### Exercise directions
Present the records below as a numbered list, one line per entry, omitting blank lines.

### Data provided
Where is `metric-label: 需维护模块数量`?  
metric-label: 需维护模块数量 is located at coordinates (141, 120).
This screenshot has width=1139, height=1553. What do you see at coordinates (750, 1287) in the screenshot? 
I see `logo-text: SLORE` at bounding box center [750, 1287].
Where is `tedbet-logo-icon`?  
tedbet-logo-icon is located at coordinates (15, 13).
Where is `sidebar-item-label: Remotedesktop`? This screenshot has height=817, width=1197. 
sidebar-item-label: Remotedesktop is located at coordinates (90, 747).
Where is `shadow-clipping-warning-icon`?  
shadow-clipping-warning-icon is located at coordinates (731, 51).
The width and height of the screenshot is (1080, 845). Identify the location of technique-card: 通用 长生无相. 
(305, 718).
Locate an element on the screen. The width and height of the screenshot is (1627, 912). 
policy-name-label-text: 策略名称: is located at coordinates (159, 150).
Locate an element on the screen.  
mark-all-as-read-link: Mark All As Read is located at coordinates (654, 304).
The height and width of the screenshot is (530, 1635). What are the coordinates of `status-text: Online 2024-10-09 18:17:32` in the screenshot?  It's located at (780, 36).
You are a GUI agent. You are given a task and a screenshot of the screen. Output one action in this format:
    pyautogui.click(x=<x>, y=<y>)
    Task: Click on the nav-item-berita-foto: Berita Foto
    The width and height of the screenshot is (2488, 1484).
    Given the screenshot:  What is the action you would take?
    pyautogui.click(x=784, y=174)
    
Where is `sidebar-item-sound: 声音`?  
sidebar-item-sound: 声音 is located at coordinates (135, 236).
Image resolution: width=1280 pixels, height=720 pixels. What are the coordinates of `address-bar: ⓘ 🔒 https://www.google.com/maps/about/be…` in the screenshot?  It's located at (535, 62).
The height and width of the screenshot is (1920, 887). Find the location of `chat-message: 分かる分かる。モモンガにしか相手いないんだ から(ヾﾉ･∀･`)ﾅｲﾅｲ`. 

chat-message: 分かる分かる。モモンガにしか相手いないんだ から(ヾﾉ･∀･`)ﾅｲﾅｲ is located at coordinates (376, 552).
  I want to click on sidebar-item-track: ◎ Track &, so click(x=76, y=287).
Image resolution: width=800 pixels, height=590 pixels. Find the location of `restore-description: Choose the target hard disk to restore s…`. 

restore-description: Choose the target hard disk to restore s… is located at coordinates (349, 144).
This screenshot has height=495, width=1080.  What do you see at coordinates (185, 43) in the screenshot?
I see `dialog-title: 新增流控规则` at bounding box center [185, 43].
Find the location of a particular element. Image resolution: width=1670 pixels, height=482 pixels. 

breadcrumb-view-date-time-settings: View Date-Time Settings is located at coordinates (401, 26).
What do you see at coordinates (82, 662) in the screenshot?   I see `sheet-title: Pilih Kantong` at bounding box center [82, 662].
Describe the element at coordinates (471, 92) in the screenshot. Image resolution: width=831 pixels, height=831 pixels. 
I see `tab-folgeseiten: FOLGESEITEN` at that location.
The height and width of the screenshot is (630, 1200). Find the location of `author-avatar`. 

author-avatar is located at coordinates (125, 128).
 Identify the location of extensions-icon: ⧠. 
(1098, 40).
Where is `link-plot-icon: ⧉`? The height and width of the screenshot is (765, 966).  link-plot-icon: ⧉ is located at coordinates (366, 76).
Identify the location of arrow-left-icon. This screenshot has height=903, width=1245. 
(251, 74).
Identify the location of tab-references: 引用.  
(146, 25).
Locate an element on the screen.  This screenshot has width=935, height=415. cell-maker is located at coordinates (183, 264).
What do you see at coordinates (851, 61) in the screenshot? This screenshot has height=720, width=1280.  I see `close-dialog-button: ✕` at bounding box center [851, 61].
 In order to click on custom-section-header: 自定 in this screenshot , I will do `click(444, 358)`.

### Written answer
1. Where is `metric-label: 需维护模块数量`?  
2. metric-label: 需维护模块数量 is located at coordinates (141, 120).
3. This screenshot has width=1139, height=1553. What do you see at coordinates (750, 1287) in the screenshot? 
4. I see `logo-text: SLORE` at bounding box center [750, 1287].
5. Where is `tedbet-logo-icon`?  
6. tedbet-logo-icon is located at coordinates (15, 13).
7. Where is `sidebar-item-label: Remotedesktop`? This screenshot has height=817, width=1197. 
8. sidebar-item-label: Remotedesktop is located at coordinates (90, 747).
9. Where is `shadow-clipping-warning-icon`?  
10. shadow-clipping-warning-icon is located at coordinates (731, 51).
11. The width and height of the screenshot is (1080, 845). Identify the location of technique-card: 通用 长生无相. 
12. (305, 718).
13. Locate an element on the screen. The width and height of the screenshot is (1627, 912). 
14. policy-name-label-text: 策略名称: is located at coordinates (159, 150).
15. Locate an element on the screen.  
16. mark-all-as-read-link: Mark All As Read is located at coordinates (654, 304).
17. The height and width of the screenshot is (530, 1635). What are the coordinates of `status-text: Online 2024-10-09 18:17:32` in the screenshot?  It's located at (780, 36).
18. You are a GUI agent. You are given a task and a screenshot of the screen. Output one action in this format:
19.     pyautogui.click(x=<x>, y=<y>)
20.     Task: Click on the nav-item-berita-foto: Berita Foto
21.     The width and height of the screenshot is (2488, 1484).
22.     Given the screenshot:  What is the action you would take?
23.     pyautogui.click(x=784, y=174)
24. Where is `sidebar-item-sound: 声音`?  
25. sidebar-item-sound: 声音 is located at coordinates (135, 236).
26. Image resolution: width=1280 pixels, height=720 pixels. What are the coordinates of `address-bar: ⓘ 🔒 https://www.google.com/maps/about/be…` in the screenshot?  It's located at (535, 62).
27. The height and width of the screenshot is (1920, 887). Find the location of `chat-message: 分かる分かる。モモンガにしか相手いないんだ から(ヾﾉ･∀･`)ﾅｲﾅｲ`. 
28. chat-message: 分かる分かる。モモンガにしか相手いないんだ から(ヾﾉ･∀･`)ﾅｲﾅｲ is located at coordinates (376, 552).
29.   I want to click on sidebar-item-track: ◎ Track &, so click(x=76, y=287).
30. Image resolution: width=800 pixels, height=590 pixels. Find the location of `restore-description: Choose the target hard disk to restore s…`. 
31. restore-description: Choose the target hard disk to restore s… is located at coordinates (349, 144).
32. This screenshot has height=495, width=1080.  What do you see at coordinates (185, 43) in the screenshot?
33. I see `dialog-title: 新增流控规则` at bounding box center [185, 43].
34. Find the location of a particular element. Image resolution: width=1670 pixels, height=482 pixels. 
35. breadcrumb-view-date-time-settings: View Date-Time Settings is located at coordinates (401, 26).
36. What do you see at coordinates (82, 662) in the screenshot?   I see `sheet-title: Pilih Kantong` at bounding box center [82, 662].
37. Describe the element at coordinates (471, 92) in the screenshot. Image resolution: width=831 pixels, height=831 pixels. 
38. I see `tab-folgeseiten: FOLGESEITEN` at that location.
39. The height and width of the screenshot is (630, 1200). Find the location of `author-avatar`. 
40. author-avatar is located at coordinates (125, 128).
41.  Identify the location of extensions-icon: ⧠. 
42. (1098, 40).
43. Where is `link-plot-icon: ⧉`? The height and width of the screenshot is (765, 966).  link-plot-icon: ⧉ is located at coordinates (366, 76).
44. Identify the location of arrow-left-icon. This screenshot has height=903, width=1245. 
45. (251, 74).
46. Identify the location of tab-references: 引用.  
47. (146, 25).
48. Locate an element on the screen.  This screenshot has width=935, height=415. cell-maker is located at coordinates (183, 264).
49. What do you see at coordinates (851, 61) in the screenshot? This screenshot has height=720, width=1280.  I see `close-dialog-button: ✕` at bounding box center [851, 61].
50.  In order to click on custom-section-header: 自定 in this screenshot , I will do `click(444, 358)`.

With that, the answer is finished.